Lars Barstad, interim chief executive of Frontline Management, says it feels a bit demoting that the covert oil trade is seemingly allowed to continue. Photo: Contributed

“As law-abiding owners … it does feel a bit demoting to see how this business seemingly is allowed to carry on.”

Less competition

Some analysts believe most mainstream tanker owners actually face less competition as some ships are allocated to sanctioned business, but the overall size of ordinary trades is now smaller, with some importers — such as China — meeting parts of their demand with Iranian or Venezuelan oil.
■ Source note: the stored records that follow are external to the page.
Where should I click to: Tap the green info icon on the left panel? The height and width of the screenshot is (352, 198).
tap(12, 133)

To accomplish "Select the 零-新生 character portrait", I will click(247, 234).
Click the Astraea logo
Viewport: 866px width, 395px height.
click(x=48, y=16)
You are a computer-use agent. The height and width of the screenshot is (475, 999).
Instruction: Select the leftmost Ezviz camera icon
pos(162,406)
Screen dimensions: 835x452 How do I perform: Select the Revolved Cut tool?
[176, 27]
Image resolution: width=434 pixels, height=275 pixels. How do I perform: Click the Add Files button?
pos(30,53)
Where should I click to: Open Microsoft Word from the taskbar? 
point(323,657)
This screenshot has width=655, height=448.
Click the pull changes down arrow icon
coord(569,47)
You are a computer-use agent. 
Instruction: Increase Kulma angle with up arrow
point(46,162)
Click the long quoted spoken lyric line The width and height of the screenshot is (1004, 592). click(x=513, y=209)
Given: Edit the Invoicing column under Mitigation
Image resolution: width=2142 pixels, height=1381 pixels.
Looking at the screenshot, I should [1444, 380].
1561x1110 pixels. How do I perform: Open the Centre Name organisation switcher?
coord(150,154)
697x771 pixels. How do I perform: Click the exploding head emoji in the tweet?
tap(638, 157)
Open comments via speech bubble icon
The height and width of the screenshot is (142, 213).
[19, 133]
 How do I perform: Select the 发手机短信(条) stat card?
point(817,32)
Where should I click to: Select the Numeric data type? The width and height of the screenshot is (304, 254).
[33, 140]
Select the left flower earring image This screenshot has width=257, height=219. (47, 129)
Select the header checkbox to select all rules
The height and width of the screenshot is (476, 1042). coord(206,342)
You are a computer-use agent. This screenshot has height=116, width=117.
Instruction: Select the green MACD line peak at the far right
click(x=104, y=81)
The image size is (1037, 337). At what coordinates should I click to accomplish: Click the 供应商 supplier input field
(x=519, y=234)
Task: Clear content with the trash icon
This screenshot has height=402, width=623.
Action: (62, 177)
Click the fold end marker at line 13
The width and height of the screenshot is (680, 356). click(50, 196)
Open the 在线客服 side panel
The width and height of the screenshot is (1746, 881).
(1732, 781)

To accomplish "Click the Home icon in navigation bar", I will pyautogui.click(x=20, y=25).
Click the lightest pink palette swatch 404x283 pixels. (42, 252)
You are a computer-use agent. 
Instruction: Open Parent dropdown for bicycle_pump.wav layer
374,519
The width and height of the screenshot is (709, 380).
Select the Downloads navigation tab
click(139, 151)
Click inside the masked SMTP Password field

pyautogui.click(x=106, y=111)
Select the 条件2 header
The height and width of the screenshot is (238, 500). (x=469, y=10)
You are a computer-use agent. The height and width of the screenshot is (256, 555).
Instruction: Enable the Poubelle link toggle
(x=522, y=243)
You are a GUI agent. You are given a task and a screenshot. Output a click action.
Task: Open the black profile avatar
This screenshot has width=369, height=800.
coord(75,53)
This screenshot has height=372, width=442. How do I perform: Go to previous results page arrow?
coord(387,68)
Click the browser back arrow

Henry Curra, Braemar ACM’s global head of research, suggested the net impact could be hard to gauge, as vessels in sanctioned markets tend to be used less than those in non-sanctioned trades.

“Generally, we find old ships working in those trades are not very efficiently used," Curra said. "They're almost doing a third of what a modern tanker could do.”

But the analyst said a greater concern is that sanctions-induced trading opportunities could delay scrapping of aged ships, thus prolonging tonnage oversupply.

“If there is crude moving on the vessels that would have otherwise been scrapped, that’s clearly bearish for the [freight] market,” he said.

Another analyst added that if the industry is looked at as a whole, ordinary owners suffering from weak earnings are compensated by high asset prices.

“The owners doing these [sanctioned] trades are getting higher freights, and the owners selling vessels to them are getting higher vessel prices than otherwise would be the case,” he said on condition of anonymity.

“I don’t think anybody in shipping loses from this, but some are earning more than they ought to.”